Here you will find information for in-house solicitors who are considering direct briefing. You will also find information about the circumstances in which a barrister can accept instructions, without an interposing solicitor, or what is known as “direct access”.
DIRECT BRIEFING: In house solicitors with current practising certificates can brief barristers directly.
The ability to engage List G Barristers directly offers significant advantages to in-house counsel for general advisory work, pre-litigation strategy advice and, where suitable, some court appearances.
These advantages may include cost benefits, and the opportunity to establish a direct relationship with a specialist advisor who appears regularly before courts and tribunals. As a result of this, List G Barristers are well placed to provide up-to-date expertise on how issues are interpreted by the judiciary and better assist clients to make informed decisions about strategic and litigious issues.
In-house solicitors from any jurisdiction can retain a List G Barrister to give advice.
In the case of litigious matters, List G Barristers can appear on the instructions of an in-house solicitor, in the following circumstances:
- if the case is to be heard in a Victorian court, the in-house solicitor holds a Victorian practising certificate; and
- if the case is to be heard in a court outside Victoria, the in-house solicitor holds a practising certificate in the jurisdiction in which the case is heard.
- if the case is to be heard in a federal court (regardless of its location), the in-house solicitor is entitled to practise in that federal court.
DIRECT ACCESS: In certain circumstances, a barrister can act on instructions from a person who is not a solicitor.

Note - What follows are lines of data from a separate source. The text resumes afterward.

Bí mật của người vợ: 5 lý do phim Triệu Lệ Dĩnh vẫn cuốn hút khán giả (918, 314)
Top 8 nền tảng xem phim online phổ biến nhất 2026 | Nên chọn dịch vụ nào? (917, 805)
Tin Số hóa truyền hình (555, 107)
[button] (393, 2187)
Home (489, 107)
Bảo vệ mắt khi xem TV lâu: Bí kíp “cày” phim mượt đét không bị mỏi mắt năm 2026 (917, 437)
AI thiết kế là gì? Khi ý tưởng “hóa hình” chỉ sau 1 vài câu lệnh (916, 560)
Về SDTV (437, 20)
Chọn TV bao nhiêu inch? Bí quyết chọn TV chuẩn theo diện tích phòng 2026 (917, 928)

The Victorian Bar governs the manner in which this can occur through the “Direct Access Rules.”
Generally, the direct access work undertaken by List G Barristers is limited to pre-litigation advice work and usually comes from corporations or government departments who may not employ in-house solicitors.

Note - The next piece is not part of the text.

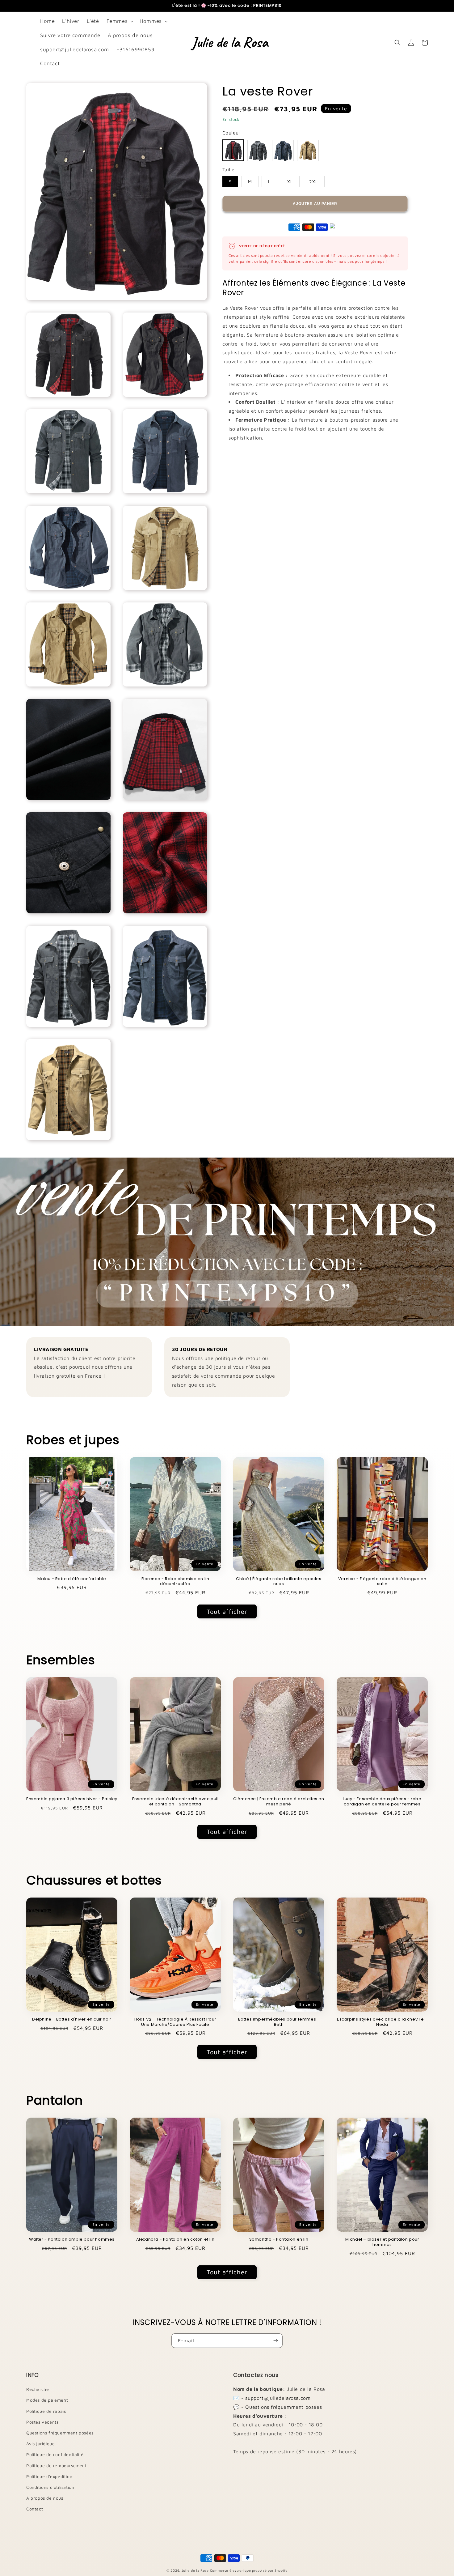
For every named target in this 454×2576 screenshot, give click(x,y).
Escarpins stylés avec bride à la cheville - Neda (382, 2022)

Links to the Direct Access Rules and other related documents are set out below::
- Direct access – Victorian Bar Rules
- Victorian Bar – approved bodies for direct access briefs
- Disclosure Statement & Costs Agreement for direct access
- Conditional Costs Agreement and Disclosure Statement for direct access
Any in-house solicitors or non-lawyers seeking further information about direct briefing and direct access should, in the first instance, contact our CEO and Senior Clerk, Jane King.
Our Clerking team is available at any time to discuss your requirements and answer frequently asked questions such as:
- “is my matter appropriate for direct briefing / direct access?”

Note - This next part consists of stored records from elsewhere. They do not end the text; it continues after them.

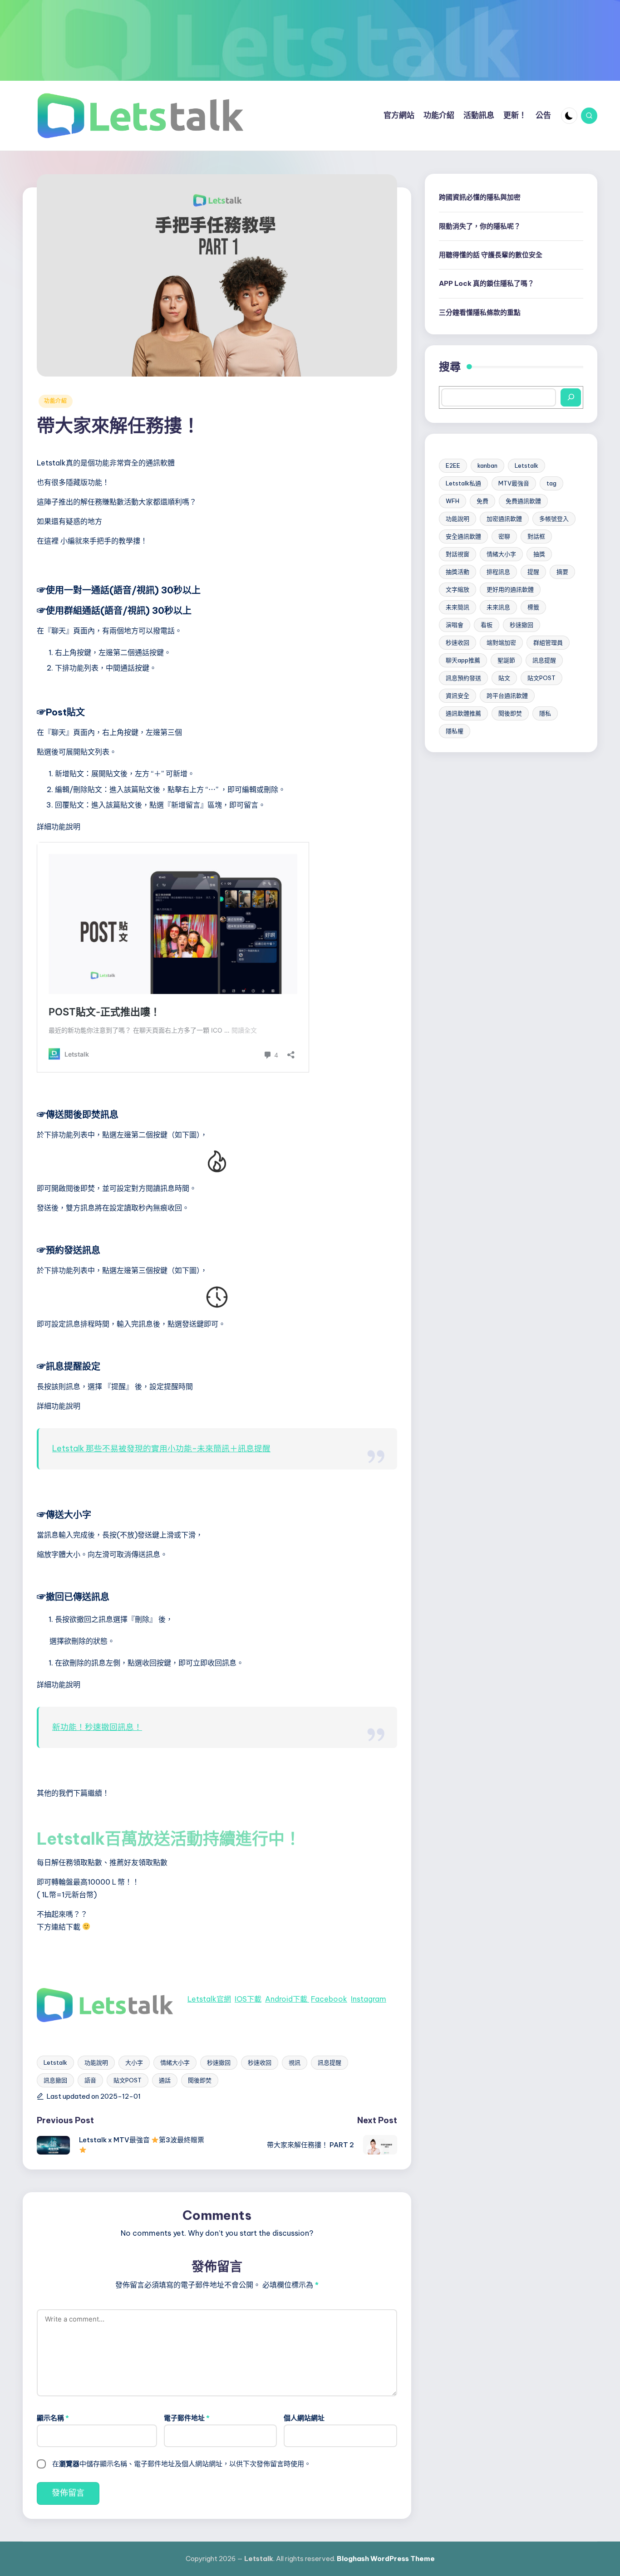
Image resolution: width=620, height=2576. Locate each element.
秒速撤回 (219, 2062)
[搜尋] (571, 397)
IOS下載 (248, 1998)
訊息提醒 (329, 2062)
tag (551, 482)
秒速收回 (259, 2062)
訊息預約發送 (463, 677)
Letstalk (55, 2062)
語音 (90, 2080)
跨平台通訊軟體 (507, 695)
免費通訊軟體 (523, 500)
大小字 (134, 2062)
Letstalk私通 (463, 482)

- “which List G Barrister would best suit my matter?”
- “what should I include in the brief?”
- “how are fees and administrative matters managed”
 Victorian Bar Rule 126 contains the general prohibition on acting other than on the instructions of a solicitor. Rule 126(e) confers the ability to advise on instructions from a “solicitor or legal practitioner entitled to practise in any relevant jurisdiction.”
 Section 2.4.3 of the Legal Profession Act 2004 provides for a range of “practising certificates” including that of a “corporate practising certificate”.
 In the case of other Australian States, see Victorian Bar Rule 126(6). In the case of places outside Australia see Victorian Bar Rule 126(d).
 Victorian Bar Rule 126(c).
 As permitted by Victorian Bar Rules 171 and 127 (7.18).
 As permitted by Victorian Bar Rule 127 (7.14).